** Directions for this task **
Take the listing below and print exactly the lines starting at the line containing "The image size is (756, 450)." and ending at the line containing "Click Add New Snippet button", both ends included, and no others.
========================================
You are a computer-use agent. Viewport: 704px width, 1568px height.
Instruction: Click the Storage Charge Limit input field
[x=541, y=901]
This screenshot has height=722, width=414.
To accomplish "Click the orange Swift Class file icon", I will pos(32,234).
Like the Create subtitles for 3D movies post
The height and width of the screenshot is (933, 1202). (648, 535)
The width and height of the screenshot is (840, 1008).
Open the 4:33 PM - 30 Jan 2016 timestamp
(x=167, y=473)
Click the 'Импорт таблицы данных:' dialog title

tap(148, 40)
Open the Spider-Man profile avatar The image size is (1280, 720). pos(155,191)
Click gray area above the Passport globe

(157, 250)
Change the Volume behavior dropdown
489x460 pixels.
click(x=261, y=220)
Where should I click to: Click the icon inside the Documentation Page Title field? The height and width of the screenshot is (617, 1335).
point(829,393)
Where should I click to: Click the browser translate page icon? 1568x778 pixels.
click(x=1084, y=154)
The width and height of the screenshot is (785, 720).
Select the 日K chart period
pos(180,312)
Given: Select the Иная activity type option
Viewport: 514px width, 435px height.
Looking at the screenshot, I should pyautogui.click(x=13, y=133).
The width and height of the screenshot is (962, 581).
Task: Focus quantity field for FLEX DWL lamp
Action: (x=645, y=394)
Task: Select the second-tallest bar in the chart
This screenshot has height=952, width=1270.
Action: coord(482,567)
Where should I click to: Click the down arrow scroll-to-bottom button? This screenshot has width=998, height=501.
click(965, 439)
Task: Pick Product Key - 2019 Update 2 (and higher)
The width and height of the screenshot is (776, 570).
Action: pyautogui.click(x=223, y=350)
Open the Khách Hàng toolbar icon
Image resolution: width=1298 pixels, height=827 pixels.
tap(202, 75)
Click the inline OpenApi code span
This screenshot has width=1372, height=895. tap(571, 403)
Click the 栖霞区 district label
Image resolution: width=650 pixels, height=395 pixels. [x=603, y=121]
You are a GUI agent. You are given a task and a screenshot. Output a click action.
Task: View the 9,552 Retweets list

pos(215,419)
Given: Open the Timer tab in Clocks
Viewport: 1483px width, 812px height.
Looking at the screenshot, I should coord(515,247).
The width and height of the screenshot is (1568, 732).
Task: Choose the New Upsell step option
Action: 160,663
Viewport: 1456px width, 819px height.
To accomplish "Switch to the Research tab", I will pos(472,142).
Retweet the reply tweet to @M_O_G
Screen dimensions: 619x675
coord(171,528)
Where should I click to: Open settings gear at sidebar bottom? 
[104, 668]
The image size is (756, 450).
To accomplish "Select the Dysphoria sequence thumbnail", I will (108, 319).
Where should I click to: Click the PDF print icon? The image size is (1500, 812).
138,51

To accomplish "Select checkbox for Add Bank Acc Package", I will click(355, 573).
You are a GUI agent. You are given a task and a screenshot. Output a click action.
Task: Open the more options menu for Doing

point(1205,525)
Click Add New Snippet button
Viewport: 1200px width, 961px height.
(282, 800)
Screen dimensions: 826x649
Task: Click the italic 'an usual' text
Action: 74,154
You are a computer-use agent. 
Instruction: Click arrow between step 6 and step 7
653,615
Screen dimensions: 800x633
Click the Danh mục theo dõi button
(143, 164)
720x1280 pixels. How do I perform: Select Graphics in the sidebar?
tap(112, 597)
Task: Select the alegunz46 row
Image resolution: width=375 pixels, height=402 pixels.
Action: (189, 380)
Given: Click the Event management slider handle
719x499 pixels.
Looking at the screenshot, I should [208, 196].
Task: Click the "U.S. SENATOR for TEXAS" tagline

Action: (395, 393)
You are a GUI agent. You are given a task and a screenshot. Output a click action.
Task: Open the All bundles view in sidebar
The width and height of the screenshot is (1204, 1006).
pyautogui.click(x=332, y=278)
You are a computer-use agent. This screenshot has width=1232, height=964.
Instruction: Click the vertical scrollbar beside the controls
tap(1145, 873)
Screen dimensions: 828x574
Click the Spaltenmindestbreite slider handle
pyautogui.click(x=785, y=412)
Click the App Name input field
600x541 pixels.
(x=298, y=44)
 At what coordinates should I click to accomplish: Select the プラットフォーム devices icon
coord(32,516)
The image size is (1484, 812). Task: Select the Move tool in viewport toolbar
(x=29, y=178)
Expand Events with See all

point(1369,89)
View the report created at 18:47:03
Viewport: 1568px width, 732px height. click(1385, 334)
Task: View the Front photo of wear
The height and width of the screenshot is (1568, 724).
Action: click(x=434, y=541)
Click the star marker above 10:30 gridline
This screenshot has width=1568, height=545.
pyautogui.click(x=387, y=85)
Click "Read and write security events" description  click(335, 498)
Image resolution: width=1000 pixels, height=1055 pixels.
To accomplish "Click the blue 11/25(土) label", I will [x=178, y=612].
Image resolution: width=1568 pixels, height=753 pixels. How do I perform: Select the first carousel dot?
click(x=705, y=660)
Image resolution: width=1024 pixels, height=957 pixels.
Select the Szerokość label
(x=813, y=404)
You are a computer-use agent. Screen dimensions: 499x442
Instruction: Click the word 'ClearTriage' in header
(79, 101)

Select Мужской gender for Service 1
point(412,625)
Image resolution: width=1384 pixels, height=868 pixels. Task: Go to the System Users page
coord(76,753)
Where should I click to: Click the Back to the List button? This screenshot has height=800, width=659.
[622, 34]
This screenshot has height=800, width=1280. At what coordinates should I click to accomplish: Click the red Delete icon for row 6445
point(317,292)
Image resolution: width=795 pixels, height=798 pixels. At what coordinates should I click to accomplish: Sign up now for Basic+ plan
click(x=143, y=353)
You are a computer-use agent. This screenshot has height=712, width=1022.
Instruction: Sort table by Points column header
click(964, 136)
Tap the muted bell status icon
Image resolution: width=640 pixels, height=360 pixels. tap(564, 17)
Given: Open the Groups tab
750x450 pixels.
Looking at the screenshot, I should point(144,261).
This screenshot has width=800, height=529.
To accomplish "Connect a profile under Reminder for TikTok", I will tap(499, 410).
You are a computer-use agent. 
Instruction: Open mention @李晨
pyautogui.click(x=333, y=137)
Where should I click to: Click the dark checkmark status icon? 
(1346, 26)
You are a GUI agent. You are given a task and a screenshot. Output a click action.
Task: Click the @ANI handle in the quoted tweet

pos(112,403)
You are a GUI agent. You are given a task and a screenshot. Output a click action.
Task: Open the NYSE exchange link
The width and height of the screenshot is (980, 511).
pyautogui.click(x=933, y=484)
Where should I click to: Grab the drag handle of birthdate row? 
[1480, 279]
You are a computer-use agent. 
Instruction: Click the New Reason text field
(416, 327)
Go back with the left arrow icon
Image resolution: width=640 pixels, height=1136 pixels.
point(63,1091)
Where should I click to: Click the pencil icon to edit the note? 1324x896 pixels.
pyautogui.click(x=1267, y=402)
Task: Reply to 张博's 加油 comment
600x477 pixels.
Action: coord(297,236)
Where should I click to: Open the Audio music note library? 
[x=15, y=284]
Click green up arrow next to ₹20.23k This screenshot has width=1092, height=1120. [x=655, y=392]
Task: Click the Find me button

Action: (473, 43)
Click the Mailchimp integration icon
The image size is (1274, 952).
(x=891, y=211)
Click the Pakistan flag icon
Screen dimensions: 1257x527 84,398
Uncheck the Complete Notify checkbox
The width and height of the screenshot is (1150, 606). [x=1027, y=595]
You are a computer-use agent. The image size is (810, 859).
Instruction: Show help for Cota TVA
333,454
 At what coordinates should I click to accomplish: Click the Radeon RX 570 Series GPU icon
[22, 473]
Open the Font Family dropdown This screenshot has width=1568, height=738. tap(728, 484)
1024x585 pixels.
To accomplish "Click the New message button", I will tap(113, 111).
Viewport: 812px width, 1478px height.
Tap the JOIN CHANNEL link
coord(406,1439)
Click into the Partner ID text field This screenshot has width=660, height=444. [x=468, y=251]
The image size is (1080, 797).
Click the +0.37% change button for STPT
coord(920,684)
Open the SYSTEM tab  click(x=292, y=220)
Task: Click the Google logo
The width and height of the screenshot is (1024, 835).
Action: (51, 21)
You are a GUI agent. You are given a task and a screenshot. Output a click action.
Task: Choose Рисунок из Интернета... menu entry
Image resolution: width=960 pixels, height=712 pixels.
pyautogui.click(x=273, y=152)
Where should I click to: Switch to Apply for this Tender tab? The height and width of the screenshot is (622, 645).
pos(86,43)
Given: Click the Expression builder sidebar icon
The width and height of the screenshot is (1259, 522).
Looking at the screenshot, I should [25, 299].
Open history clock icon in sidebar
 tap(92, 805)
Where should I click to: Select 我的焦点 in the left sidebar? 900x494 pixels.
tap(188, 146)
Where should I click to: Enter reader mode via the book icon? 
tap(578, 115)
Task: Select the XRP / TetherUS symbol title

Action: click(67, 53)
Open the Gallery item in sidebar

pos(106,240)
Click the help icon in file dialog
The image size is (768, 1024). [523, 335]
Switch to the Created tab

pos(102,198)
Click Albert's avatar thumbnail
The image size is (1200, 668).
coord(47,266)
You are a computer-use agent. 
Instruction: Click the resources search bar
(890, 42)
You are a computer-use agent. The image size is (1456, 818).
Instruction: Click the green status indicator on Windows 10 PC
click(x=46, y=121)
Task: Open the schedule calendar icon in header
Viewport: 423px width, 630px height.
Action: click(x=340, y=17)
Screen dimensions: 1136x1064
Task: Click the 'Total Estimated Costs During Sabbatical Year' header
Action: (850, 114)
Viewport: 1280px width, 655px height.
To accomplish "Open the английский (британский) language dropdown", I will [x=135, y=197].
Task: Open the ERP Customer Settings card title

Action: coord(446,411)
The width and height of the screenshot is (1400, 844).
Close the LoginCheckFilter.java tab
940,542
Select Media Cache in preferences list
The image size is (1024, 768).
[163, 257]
========================================
** Result **
The image size is (756, 450).
To accomplish "Select the Dysphoria sequence thumbnail", I will (108, 319).
Where should I click to: Click the PDF print icon? The image size is (1500, 812).
138,51

To accomplish "Select checkbox for Add Bank Acc Package", I will click(355, 573).
You are a GUI agent. You are given a task and a screenshot. Output a click action.
Task: Open the more options menu for Doing

point(1205,525)
Click Add New Snippet button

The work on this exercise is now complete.